- _Task requirements_: Omitting any pictures, transcribe the entries below exactly.

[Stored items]

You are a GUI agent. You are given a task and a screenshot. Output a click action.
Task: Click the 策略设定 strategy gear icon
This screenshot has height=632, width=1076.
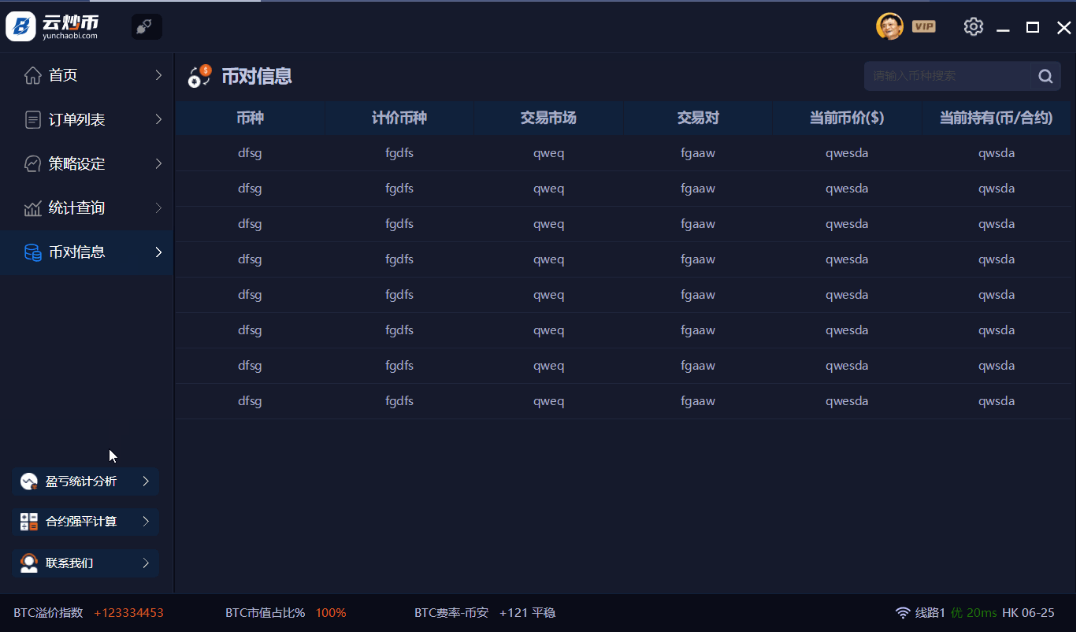pyautogui.click(x=32, y=163)
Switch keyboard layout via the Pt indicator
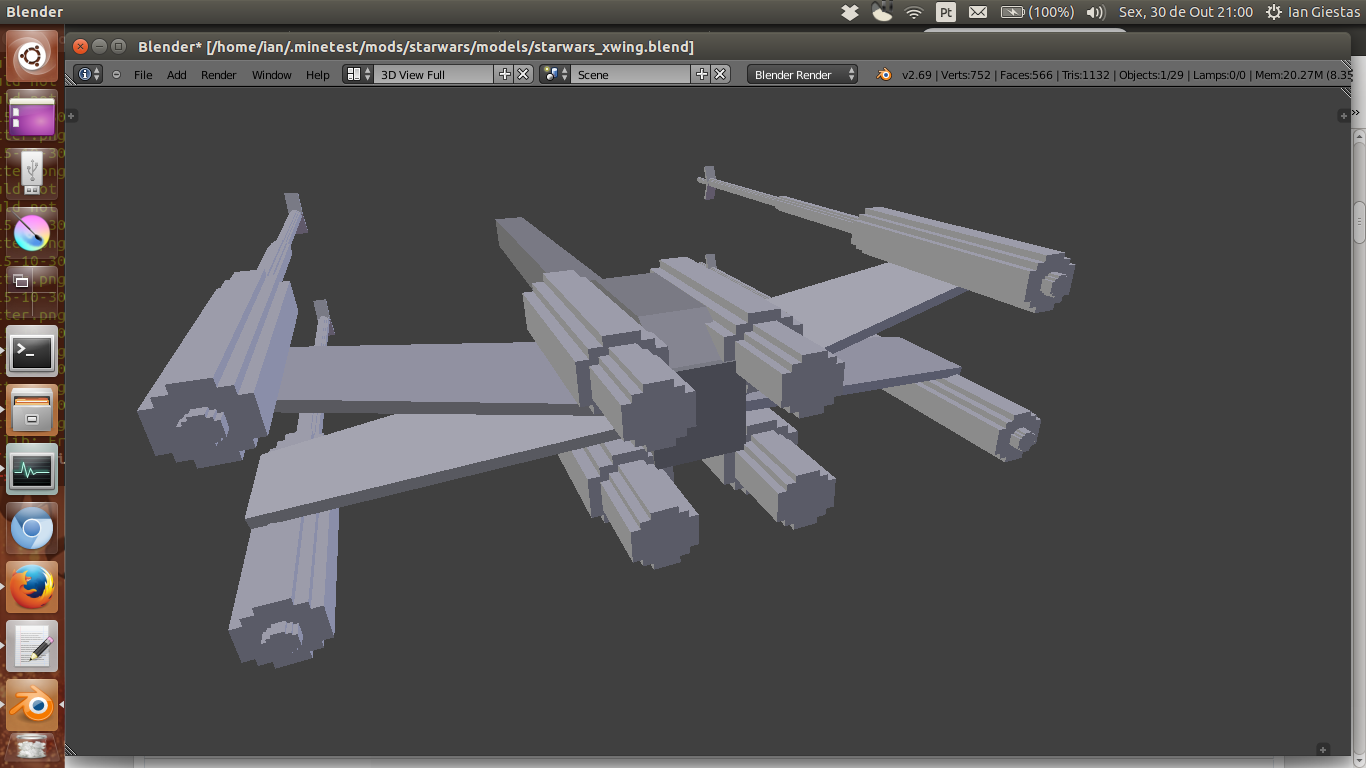 946,12
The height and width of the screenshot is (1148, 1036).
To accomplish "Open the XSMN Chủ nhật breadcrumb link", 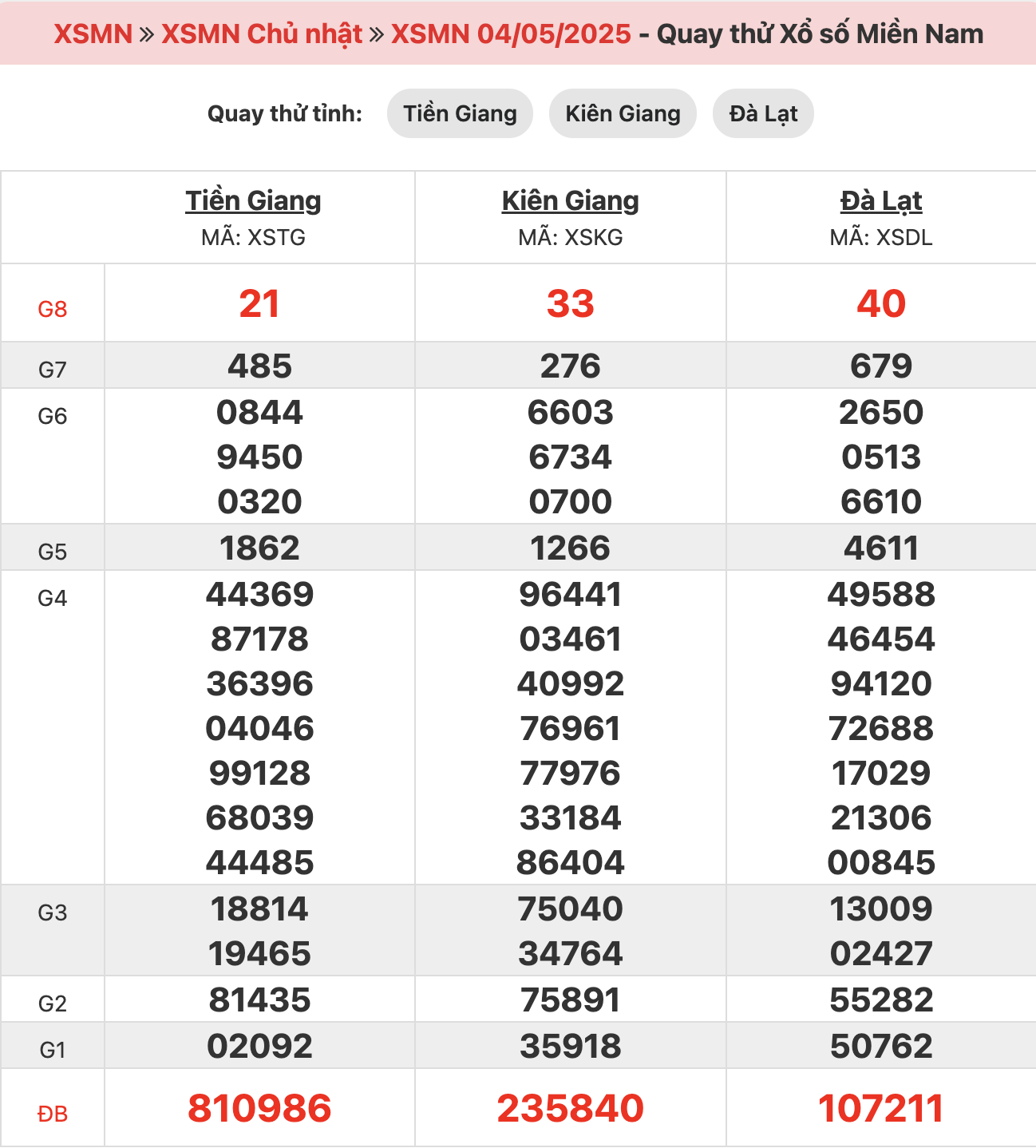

- _Answer for this exercise_:
You are a GUI agent. You are given a task and a screenshot. Output a click action.
Task: Click the 策略设定 strategy gear icon
This screenshot has height=632, width=1076.
pyautogui.click(x=32, y=163)
Switch keyboard layout via the Pt indicator
 946,12
The height and width of the screenshot is (1148, 1036).
To accomplish "Open the XSMN Chủ nhật breadcrumb link", 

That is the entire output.